Dave Allen (1936-2005) war ein irischer Komödiant, der in einem seiner Programme beschrieb, wie sich sein “first contact with God“ gestaltete. Als kleiner, religiös unbedarfter Bub wurde er in eine Klosterschule gesteckt, wo Nonnen ein strenges Regiment führten. Dem Kleinen wurde Gottes Herrlichkeit erläutert, dieser fragte kindlich unschuldig nach dem Mann am Kreuz:
„Hatte Jesus einen Daddy?“
„Aber natürlich: Gott war sein Daddy!“
„Und hatte er eine Mummy?“
„Aber ja. Maria war seine Mummy.“
„Also war Gott mit Maria verheiratet?“
„Nein, nein. Maria war mit Josef verheiratet.“
(betretenes Schweigen des kleinen Dave, und bevor er noch etwas hinzufügen konnte, hieß es seitens der unterweisenden Nonne:)
„Shut up!“
Es ist also kompliziert. Und noch komplizierter wird es, wenn wir in der Bibel, im Markusevangelium Mk 3,21, lesen, wie Jesus reagiert, als ihn seine Verwandten (bei Matthäus ist die Rede von seiner Mutter und seinen Brüdern) aus einem Haus holen wollen, wo er vor einer großen Schar Leute predigte: „Als seine Angehörigen davon hörten, machten sie sich auf den Weg, um ihn mit Gewalt zurückzuholen; denn sie sagten: Er ist von Sinnen.“
Das deutet doch auf eine gewisse, zumindest am Beginn seiner Tätigkeit als Wanderprediger bestehende Distanz Jesu zu seiner Familie hin (Der Prophet gilt bekanntlich nichts im eigenen Haus), die wiederum wenig von dessen „Flausen“ hielt. Bei Matthäus sagt Jesus in dieser Episode sinngemäß: Nicht die da draußen sind meine richtige Familie, sondern ihr hier, die ihr Gott in den Mittelpunkt eures Lebens stellt. Wahlverwandtschaft statt Blutsverwandtschaft.

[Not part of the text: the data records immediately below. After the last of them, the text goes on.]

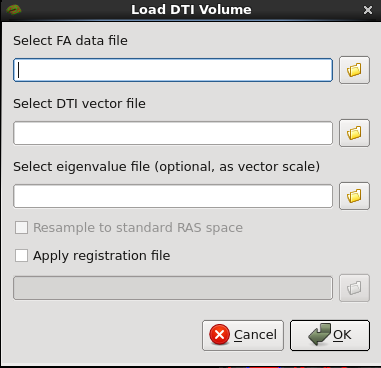This screenshot has height=368, width=381.
Task: Click the 'Apply registration file' label text
Action: coord(102,256)
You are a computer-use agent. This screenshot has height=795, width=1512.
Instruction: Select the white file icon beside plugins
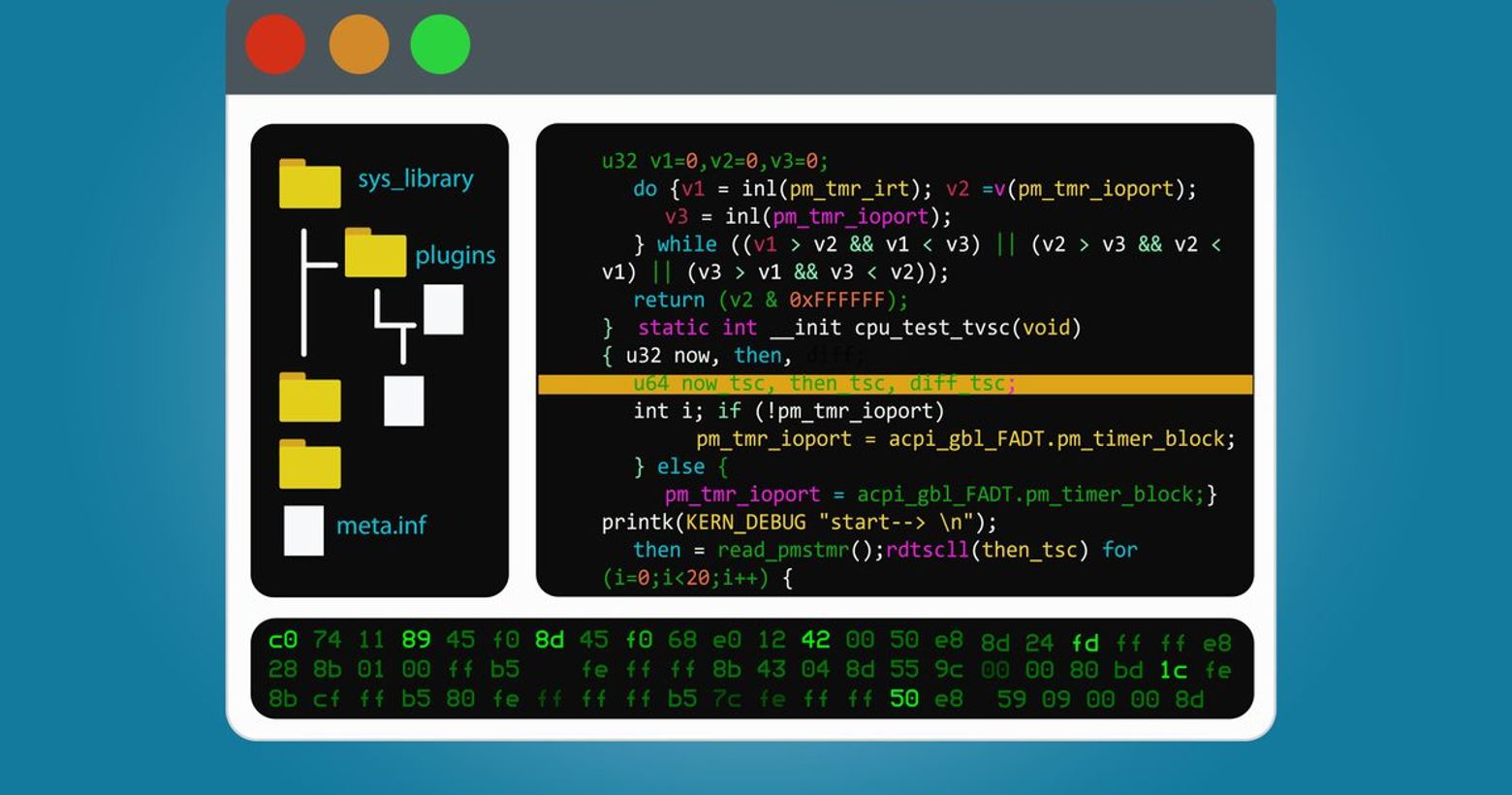pos(443,309)
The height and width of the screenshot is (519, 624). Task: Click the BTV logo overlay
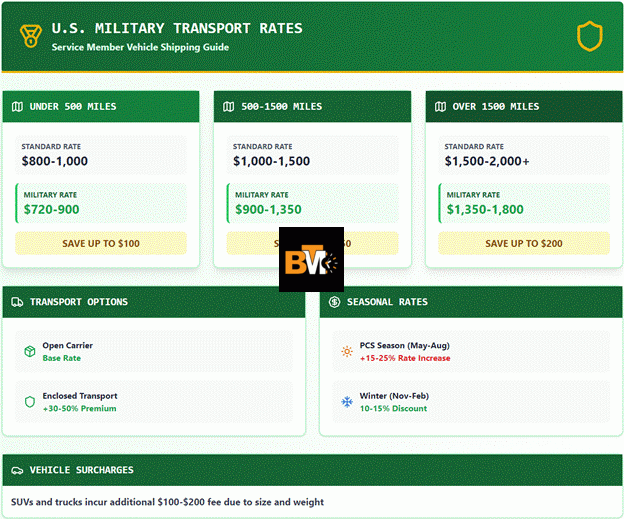click(311, 259)
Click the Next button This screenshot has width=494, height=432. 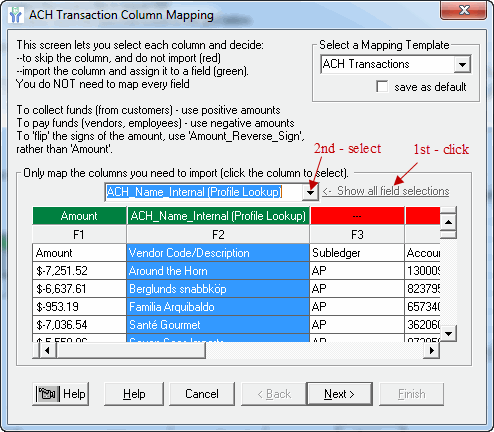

Ich gestehe, auch ich hätte als Elternteil meine Probleme damit, wenn der Filius seine Laufbahn, sei es als Zimmermann oder als Student, aufgäbe, um fortan zu verkünden, dass die Leute umkehren sollen und das Himmelreich nahe ist. „Von Sinnen“ hieße dann wohl: Ohje, wohin hat er sich da jetzt verrannt?